What you will do: Your answer must be every record below, written out exactly as it appears.
Segment Start: Source data
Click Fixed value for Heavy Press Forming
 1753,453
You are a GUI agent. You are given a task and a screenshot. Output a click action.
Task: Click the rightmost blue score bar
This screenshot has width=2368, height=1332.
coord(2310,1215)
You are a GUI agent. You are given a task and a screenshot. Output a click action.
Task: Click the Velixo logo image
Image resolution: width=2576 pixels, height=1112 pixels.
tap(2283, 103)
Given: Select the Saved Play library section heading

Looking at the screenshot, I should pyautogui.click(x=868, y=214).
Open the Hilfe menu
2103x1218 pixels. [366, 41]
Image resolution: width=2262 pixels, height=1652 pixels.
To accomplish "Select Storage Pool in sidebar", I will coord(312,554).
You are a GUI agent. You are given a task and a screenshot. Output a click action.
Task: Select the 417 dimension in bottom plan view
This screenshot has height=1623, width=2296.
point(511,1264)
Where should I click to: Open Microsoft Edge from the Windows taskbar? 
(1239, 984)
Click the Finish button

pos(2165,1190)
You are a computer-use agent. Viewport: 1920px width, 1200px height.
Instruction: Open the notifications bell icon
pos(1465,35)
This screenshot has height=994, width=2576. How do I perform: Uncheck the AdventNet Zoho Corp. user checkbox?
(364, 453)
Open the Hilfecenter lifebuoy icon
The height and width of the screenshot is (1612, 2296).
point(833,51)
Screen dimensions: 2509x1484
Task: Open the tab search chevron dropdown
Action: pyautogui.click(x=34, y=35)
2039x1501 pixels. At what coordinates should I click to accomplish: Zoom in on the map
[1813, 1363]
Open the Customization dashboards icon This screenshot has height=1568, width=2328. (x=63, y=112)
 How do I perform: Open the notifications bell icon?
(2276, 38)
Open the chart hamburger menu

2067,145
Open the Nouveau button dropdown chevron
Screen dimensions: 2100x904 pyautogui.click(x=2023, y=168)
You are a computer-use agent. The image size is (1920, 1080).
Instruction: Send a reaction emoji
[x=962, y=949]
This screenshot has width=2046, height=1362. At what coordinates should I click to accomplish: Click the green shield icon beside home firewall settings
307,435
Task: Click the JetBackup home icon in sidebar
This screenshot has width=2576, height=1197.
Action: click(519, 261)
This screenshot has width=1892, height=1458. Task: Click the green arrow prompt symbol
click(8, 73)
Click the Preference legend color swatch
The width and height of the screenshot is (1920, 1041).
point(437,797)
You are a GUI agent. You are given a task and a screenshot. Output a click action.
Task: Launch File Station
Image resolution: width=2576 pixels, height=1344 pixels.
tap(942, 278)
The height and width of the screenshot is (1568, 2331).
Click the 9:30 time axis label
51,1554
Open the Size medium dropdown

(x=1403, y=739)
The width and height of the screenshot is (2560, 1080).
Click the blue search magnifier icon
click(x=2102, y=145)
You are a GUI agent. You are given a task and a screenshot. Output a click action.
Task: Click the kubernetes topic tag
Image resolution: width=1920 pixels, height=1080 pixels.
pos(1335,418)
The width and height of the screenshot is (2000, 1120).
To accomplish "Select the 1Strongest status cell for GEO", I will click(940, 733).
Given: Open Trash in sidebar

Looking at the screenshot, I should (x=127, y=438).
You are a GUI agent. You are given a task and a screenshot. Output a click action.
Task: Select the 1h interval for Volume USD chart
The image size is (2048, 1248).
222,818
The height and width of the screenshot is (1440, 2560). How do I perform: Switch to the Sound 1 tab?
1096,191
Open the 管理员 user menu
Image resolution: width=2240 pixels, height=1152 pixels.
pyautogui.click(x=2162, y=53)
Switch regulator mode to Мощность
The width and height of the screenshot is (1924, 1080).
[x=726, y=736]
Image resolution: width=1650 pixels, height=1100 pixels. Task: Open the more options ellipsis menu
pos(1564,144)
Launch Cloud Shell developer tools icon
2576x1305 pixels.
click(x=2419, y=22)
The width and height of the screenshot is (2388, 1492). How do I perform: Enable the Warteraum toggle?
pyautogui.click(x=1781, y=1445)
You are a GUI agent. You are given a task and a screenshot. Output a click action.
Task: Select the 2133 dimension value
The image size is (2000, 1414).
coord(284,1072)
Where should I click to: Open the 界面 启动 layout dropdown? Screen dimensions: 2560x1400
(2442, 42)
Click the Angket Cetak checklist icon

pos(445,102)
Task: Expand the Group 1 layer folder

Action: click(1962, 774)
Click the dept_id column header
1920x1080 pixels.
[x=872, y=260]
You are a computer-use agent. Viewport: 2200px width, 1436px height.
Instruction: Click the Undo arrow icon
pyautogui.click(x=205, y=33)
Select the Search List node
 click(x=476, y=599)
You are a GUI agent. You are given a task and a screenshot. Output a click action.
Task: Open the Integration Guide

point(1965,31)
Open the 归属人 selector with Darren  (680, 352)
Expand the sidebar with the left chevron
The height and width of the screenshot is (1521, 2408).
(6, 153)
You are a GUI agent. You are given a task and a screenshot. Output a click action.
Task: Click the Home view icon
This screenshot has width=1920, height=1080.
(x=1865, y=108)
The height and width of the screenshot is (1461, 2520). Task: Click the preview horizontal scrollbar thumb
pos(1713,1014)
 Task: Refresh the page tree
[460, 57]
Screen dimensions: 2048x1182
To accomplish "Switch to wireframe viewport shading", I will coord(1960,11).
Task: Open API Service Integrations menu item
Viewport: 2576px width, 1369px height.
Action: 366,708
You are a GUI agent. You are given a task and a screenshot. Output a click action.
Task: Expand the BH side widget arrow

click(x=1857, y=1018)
Segment End: Source data
Exercise answer:
Click Fixed value for Heavy Press Forming
 1753,453
You are a GUI agent. You are given a task and a screenshot. Output a click action.
Task: Click the rightmost blue score bar
This screenshot has width=2368, height=1332.
coord(2310,1215)
You are a GUI agent. You are given a task and a screenshot. Output a click action.
Task: Click the Velixo logo image
Image resolution: width=2576 pixels, height=1112 pixels.
tap(2283, 103)
Given: Select the Saved Play library section heading

Looking at the screenshot, I should pyautogui.click(x=868, y=214).
Open the Hilfe menu
2103x1218 pixels. [366, 41]
Image resolution: width=2262 pixels, height=1652 pixels.
To accomplish "Select Storage Pool in sidebar", I will coord(312,554).
You are a GUI agent. You are given a task and a screenshot. Output a click action.
Task: Select the 417 dimension in bottom plan view
This screenshot has height=1623, width=2296.
point(511,1264)
Where should I click to: Open Microsoft Edge from the Windows taskbar? 
(1239, 984)
Click the Finish button

pos(2165,1190)
You are a computer-use agent. Viewport: 1920px width, 1200px height.
Instruction: Open the notifications bell icon
pos(1465,35)
This screenshot has height=994, width=2576. How do I perform: Uncheck the AdventNet Zoho Corp. user checkbox?
(364, 453)
Open the Hilfecenter lifebuoy icon
The height and width of the screenshot is (1612, 2296).
point(833,51)
Screen dimensions: 2509x1484
Task: Open the tab search chevron dropdown
Action: pyautogui.click(x=34, y=35)
2039x1501 pixels. At what coordinates should I click to accomplish: Zoom in on the map
[1813, 1363]
Open the Customization dashboards icon This screenshot has height=1568, width=2328. (x=63, y=112)
 How do I perform: Open the notifications bell icon?
(2276, 38)
Open the chart hamburger menu

2067,145
Open the Nouveau button dropdown chevron
Screen dimensions: 2100x904 pyautogui.click(x=2023, y=168)
You are a computer-use agent. The image size is (1920, 1080).
Instruction: Send a reaction emoji
[x=962, y=949]
This screenshot has width=2046, height=1362. At what coordinates should I click to accomplish: Click the green shield icon beside home firewall settings
307,435
Task: Click the JetBackup home icon in sidebar
This screenshot has width=2576, height=1197.
Action: click(519, 261)
This screenshot has width=1892, height=1458. Task: Click the green arrow prompt symbol
click(8, 73)
Click the Preference legend color swatch
The width and height of the screenshot is (1920, 1041).
point(437,797)
You are a GUI agent. You are given a task and a screenshot. Output a click action.
Task: Launch File Station
Image resolution: width=2576 pixels, height=1344 pixels.
tap(942, 278)
The height and width of the screenshot is (1568, 2331).
Click the 9:30 time axis label
51,1554
Open the Size medium dropdown

(x=1403, y=739)
The width and height of the screenshot is (2560, 1080).
Click the blue search magnifier icon
click(x=2102, y=145)
You are a GUI agent. You are given a task and a screenshot. Output a click action.
Task: Click the kubernetes topic tag
Image resolution: width=1920 pixels, height=1080 pixels.
pos(1335,418)
The width and height of the screenshot is (2000, 1120).
To accomplish "Select the 1Strongest status cell for GEO", I will click(940, 733).
Given: Open Trash in sidebar

Looking at the screenshot, I should (x=127, y=438).
You are a GUI agent. You are given a task and a screenshot. Output a click action.
Task: Select the 1h interval for Volume USD chart
The image size is (2048, 1248).
222,818
The height and width of the screenshot is (1440, 2560). How do I perform: Switch to the Sound 1 tab?
1096,191
Open the 管理员 user menu
Image resolution: width=2240 pixels, height=1152 pixels.
pyautogui.click(x=2162, y=53)
Switch regulator mode to Мощность
The width and height of the screenshot is (1924, 1080).
[x=726, y=736]
Image resolution: width=1650 pixels, height=1100 pixels. Task: Open the more options ellipsis menu
pos(1564,144)
Launch Cloud Shell developer tools icon
2576x1305 pixels.
click(x=2419, y=22)
The width and height of the screenshot is (2388, 1492). How do I perform: Enable the Warteraum toggle?
pyautogui.click(x=1781, y=1445)
You are a GUI agent. You are given a task and a screenshot. Output a click action.
Task: Select the 2133 dimension value
The image size is (2000, 1414).
coord(284,1072)
Where should I click to: Open the 界面 启动 layout dropdown? Screen dimensions: 2560x1400
(2442, 42)
Click the Angket Cetak checklist icon

pos(445,102)
Task: Expand the Group 1 layer folder

Action: click(1962, 774)
Click the dept_id column header
1920x1080 pixels.
[x=872, y=260]
You are a computer-use agent. Viewport: 2200px width, 1436px height.
Instruction: Click the Undo arrow icon
pyautogui.click(x=205, y=33)
Select the Search List node
 click(x=476, y=599)
You are a GUI agent. You are given a task and a screenshot. Output a click action.
Task: Open the Integration Guide

point(1965,31)
Open the 归属人 selector with Darren  (680, 352)
Expand the sidebar with the left chevron
The height and width of the screenshot is (1521, 2408).
(6, 153)
You are a GUI agent. You are given a task and a screenshot. Output a click action.
Task: Click the Home view icon
This screenshot has width=1920, height=1080.
(x=1865, y=108)
The height and width of the screenshot is (1461, 2520). Task: Click the preview horizontal scrollbar thumb
pos(1713,1014)
 Task: Refresh the page tree
[460, 57]
Screen dimensions: 2048x1182
To accomplish "Switch to wireframe viewport shading", I will coord(1960,11).
Task: Open API Service Integrations menu item
Viewport: 2576px width, 1369px height.
Action: 366,708
You are a GUI agent. You are given a task and a screenshot. Output a click action.
Task: Expand the BH side widget arrow

click(x=1857, y=1018)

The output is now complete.